In un’intervista per Maariv, Meir Ben-Shabbat ha affermato che “dopo il 7 ottobre, Israele non può accontentarsi di… promesse”.
Ha avvertito che “la vicinanza geografica di Israele a Hamas non consente di correre rischi inutili, in questo momento, e le circostanze attuali sono diverse dalle guerre statunitensi in Iraq e Afghanistan, che erano a migliaia di chilometri di distanza”.
Secondo l’alto funzionario della sicurezza, gli Stati Uniti stanno spingendo l’entità di occupazione “verso un piano concordato per migliorare la sua immagine” riguardo al suo ruolo in Medio Oriente, lanciando slogan come: “Abbiamo impedito una guerra regionale” o “Abbiamo messo fine al conflitto arabo-israeliano”.

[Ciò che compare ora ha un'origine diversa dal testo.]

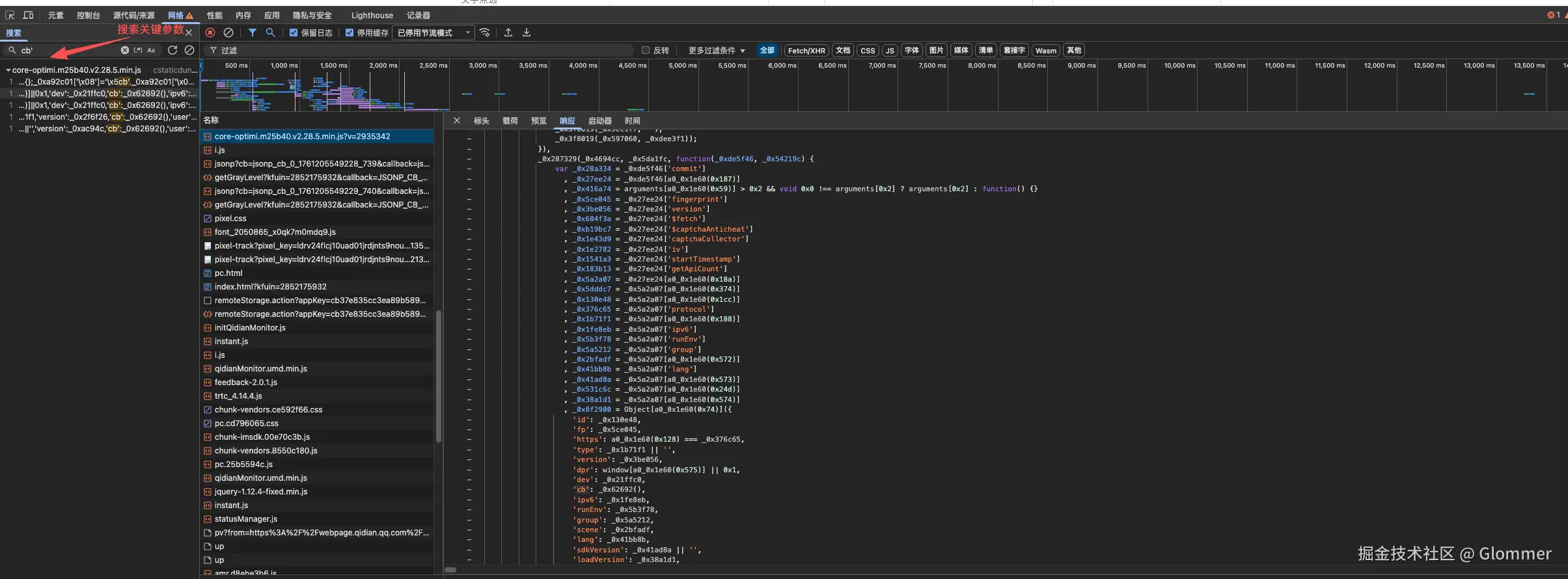Image resolution: width=1568 pixels, height=579 pixels.
Task: Filter requests by Fetch/XHR type
Action: click(806, 50)
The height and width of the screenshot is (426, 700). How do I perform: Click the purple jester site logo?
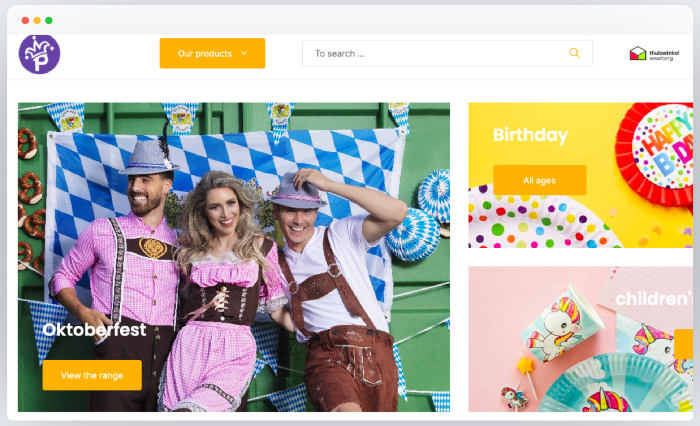coord(39,54)
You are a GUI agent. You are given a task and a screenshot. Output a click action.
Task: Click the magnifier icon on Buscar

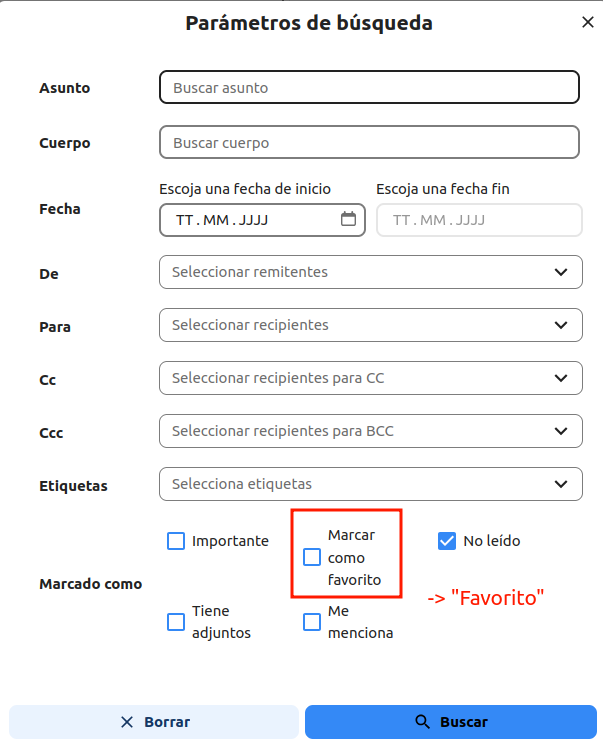point(422,722)
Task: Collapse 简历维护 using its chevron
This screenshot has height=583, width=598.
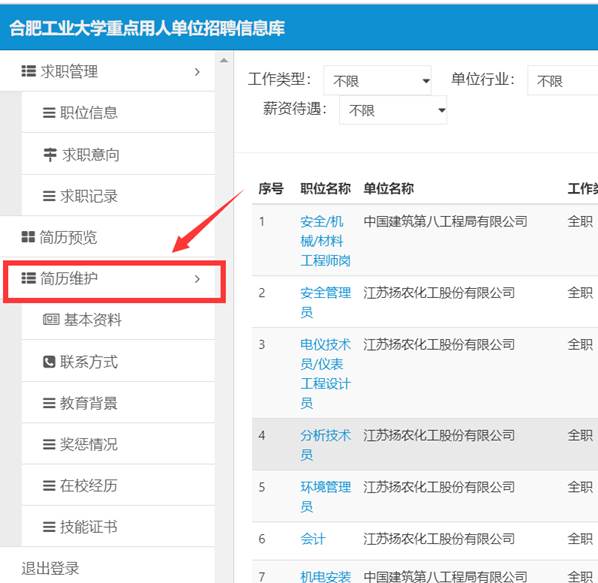Action: (197, 279)
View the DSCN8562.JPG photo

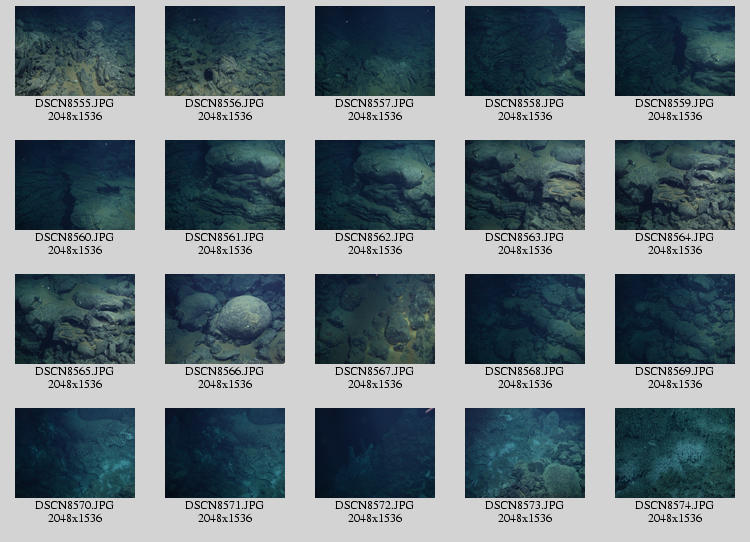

Ben-Shabbat ha concluso affermando che “il comportamento degli Stati Uniti aumenta le preoccupazioni” che “le intese si stiano tessendo dietro le quinte, e [che] questo non risolverà i problemi”, e ha chiesto: “Washington sta di nuovo cercando accordi che sono condannati?”
Il presidente Joe Biden ha affermato, all’inizio del mese, di aver proposto un piano per un cessate il fuoco in Medio Oriente, esprimendo “la sua determinazione a raggiungere un accordo”.
Biden ha affermato che “è giunto il momento di porre fine alla guerra a Gaza“, aggiungendo di aver “discusso con i ministri israeliani su come introdurre più aiuti a Gaza, ma Israele a volte non ha collaborato”.
Le dichiarazioni del presidente sono arrivate pochi giorni prima dell’orribile massacro israeliano nel campo profughi di al-Mawasi, con l’uccisione e il ferimento di oltre 400 palestinesi dopo che “Israele” ha bombardato le tende che ospitavano le famiglie sfollate. L’occupazione ha utilizzato per l’attacco bombe di fabbricazione statunitense, recentemente fornite da Washington, ha riferito Maariv.
Cessare di esistere.
Le osservazioni di Ben-Shabbat sono arrivate poco dopo che il membro della Knesset ed ex-ministro della Sicurezza Avigdor Lieberman ha avvertito che l’entità potrebbe “cessare di esistere” entro due anni se il primo ministro Benjamin Netanyahu rimarrà al vertice del governo.
Sempre a Maariv, il capo del partito Yisrael Beiteinu ha dichiarato che Netanyahu sta portando “Israele” verso la “distruzione”, aggiungendo che il premier è preoccupato soprattutto di rimanere al potere.
“Israele sta affrontando minacce esistenziali e sta attraversando una crisi multidimensionale che comprende questioni politiche, economiche e di sicurezza, la più significativa dalla sua fondazione”, ha dichiarato Lieberman.
Ha aggiunto che Israele oggi sta affrontando minacce esistenziali senza precedenti e una crisi multidimensionale – politica, economica e di sicurezza”.
Riguardo all’Operazione Ciclone di al-Aqsa, Lieberman ha accusato Netanyahu di non essere riuscito a prevenire l’attacco della Resistenza a causa delle sue politiche sbagliate, da anni, nei rapporti con Hamas e i suoi leader.